> [The request]: Starting at the line containing "Where should I click to: Click the mobile" and ending at the end of the material, rewrite those lines with every "menu" renamed to "panel" and nothing else altered.

> [Records shown]:

------------------------------------

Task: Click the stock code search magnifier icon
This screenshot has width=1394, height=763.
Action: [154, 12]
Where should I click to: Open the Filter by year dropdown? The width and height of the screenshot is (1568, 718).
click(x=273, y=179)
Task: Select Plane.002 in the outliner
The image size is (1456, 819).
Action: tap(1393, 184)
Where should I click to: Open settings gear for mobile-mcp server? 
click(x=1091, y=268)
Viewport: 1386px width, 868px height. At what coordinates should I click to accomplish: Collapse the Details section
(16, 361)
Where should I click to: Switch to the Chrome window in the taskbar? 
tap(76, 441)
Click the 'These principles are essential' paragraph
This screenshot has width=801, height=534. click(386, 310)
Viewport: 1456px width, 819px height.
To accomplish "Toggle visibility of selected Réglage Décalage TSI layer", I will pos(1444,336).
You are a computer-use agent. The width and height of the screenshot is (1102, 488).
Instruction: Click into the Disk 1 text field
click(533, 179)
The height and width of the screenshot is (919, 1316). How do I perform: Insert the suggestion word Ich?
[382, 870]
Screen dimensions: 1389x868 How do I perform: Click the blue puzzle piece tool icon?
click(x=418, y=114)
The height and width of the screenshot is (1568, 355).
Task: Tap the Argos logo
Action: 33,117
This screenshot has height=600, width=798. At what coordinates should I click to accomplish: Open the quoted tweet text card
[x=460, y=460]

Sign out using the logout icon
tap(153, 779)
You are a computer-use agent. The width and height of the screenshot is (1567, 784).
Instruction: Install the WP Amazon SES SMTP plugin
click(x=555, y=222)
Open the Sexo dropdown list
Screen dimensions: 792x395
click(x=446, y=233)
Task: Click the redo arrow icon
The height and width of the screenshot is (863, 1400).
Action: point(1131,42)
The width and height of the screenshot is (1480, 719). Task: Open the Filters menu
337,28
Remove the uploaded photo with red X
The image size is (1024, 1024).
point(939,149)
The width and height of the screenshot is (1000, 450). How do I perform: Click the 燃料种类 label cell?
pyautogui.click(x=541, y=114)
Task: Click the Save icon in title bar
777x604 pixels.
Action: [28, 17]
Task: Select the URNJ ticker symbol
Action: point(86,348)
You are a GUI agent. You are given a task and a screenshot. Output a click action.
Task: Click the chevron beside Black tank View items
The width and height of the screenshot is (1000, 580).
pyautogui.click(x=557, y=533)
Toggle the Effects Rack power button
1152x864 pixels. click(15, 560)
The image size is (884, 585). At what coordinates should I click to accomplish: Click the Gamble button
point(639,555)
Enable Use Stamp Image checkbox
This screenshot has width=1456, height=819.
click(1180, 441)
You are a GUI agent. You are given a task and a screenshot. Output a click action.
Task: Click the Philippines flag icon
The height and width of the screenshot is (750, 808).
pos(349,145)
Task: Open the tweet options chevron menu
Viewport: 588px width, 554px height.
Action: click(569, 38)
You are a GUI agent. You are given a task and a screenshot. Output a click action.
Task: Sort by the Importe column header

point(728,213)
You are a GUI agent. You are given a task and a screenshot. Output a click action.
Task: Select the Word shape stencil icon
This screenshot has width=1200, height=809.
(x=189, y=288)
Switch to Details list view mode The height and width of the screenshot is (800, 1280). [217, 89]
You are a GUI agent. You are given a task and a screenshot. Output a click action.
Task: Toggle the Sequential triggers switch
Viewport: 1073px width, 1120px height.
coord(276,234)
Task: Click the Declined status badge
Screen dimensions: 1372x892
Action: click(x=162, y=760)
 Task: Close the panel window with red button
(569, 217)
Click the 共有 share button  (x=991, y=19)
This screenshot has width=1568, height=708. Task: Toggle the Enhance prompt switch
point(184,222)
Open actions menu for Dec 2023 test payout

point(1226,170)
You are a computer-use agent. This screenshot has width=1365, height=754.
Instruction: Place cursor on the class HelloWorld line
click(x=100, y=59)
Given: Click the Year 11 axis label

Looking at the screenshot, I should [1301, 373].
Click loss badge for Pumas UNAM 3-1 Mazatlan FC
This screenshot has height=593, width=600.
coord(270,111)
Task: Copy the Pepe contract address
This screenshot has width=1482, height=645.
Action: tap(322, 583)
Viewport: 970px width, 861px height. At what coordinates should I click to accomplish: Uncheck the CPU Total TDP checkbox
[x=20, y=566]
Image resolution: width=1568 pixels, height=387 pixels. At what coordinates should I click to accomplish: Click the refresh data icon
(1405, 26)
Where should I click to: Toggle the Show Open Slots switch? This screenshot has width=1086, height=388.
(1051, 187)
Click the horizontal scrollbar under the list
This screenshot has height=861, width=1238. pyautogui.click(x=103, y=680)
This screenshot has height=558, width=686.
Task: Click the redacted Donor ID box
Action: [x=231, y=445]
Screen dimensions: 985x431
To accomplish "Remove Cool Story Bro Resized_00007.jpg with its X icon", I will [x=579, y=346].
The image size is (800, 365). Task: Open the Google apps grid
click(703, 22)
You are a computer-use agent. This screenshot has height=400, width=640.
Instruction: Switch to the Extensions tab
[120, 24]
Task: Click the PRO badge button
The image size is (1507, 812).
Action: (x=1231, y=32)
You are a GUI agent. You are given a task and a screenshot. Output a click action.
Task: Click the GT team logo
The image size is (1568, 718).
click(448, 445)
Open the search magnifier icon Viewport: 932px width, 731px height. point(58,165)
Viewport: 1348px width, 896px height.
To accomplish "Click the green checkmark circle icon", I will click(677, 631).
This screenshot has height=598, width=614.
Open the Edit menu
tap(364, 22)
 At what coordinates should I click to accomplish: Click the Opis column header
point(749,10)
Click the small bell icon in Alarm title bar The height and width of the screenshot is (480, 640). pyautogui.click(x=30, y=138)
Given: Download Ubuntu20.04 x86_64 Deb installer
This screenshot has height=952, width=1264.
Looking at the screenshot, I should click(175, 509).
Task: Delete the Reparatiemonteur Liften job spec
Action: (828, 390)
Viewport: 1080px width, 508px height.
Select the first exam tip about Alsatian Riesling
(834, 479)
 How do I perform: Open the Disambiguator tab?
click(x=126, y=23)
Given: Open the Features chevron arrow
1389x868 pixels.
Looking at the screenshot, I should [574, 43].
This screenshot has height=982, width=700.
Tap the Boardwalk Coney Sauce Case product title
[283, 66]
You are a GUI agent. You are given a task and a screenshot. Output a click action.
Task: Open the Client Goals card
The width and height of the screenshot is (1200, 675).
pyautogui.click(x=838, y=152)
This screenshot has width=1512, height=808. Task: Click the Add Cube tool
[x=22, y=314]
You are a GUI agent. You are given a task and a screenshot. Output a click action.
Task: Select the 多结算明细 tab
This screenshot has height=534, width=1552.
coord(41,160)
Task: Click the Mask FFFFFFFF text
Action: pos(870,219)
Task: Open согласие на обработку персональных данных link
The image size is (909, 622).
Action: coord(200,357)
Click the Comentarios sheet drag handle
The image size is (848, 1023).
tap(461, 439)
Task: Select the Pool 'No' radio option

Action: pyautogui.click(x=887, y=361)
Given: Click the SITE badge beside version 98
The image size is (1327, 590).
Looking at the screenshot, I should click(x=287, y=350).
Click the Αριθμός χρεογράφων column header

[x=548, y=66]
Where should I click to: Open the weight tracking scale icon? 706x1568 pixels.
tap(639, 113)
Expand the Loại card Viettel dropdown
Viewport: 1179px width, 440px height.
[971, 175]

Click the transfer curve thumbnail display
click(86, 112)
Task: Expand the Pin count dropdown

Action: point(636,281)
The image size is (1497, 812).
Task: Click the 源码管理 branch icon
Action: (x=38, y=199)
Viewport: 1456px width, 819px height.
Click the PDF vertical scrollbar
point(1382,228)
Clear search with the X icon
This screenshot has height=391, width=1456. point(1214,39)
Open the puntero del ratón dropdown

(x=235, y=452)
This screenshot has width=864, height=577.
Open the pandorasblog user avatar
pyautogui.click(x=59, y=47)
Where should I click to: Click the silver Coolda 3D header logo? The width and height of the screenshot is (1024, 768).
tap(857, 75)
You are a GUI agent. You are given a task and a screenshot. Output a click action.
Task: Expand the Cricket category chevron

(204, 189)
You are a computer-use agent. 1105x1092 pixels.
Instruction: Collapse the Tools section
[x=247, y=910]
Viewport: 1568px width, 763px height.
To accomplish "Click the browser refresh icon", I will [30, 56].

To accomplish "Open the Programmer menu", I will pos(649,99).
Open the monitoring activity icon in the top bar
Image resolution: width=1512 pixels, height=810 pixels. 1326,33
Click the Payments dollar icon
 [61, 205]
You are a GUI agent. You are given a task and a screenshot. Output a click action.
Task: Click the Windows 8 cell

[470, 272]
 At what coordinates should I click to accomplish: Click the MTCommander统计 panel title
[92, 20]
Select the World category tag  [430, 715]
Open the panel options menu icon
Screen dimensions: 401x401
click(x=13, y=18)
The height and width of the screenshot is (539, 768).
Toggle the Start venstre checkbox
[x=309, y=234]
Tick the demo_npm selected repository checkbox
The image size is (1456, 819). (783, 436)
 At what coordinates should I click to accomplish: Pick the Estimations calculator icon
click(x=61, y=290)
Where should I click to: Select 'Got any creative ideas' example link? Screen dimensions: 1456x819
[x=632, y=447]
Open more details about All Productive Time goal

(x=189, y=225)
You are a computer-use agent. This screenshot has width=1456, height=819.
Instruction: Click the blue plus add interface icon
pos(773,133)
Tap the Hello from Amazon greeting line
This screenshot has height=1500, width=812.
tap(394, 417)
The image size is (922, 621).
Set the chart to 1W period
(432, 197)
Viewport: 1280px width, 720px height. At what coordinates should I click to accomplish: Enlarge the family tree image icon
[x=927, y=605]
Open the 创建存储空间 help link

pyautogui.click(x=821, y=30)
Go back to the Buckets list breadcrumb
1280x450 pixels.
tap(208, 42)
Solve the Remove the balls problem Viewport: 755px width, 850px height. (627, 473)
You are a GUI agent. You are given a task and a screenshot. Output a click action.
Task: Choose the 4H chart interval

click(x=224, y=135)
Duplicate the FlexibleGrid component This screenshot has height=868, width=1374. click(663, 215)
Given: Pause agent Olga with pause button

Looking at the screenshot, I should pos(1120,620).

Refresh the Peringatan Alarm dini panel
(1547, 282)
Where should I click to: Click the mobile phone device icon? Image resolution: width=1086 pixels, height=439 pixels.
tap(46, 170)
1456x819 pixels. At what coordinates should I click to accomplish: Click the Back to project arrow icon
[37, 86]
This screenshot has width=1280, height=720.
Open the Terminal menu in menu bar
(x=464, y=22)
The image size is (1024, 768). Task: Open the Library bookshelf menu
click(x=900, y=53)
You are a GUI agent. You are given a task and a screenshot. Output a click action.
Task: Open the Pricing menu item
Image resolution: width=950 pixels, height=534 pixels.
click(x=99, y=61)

------------------------------------

> [Answer for this exercise]:
Where should I click to: Click the mobile phone device icon? Image resolution: width=1086 pixels, height=439 pixels.
tap(46, 170)
1456x819 pixels. At what coordinates should I click to accomplish: Click the Back to project arrow icon
[37, 86]
This screenshot has width=1280, height=720.
Open the Terminal panel in panel bar
(x=464, y=22)
The image size is (1024, 768). Task: Open the Library bookshelf panel
click(x=900, y=53)
You are a GUI agent. You are given a task and a screenshot. Output a click action.
Task: Open the Pricing panel item
Image resolution: width=950 pixels, height=534 pixels.
click(x=99, y=61)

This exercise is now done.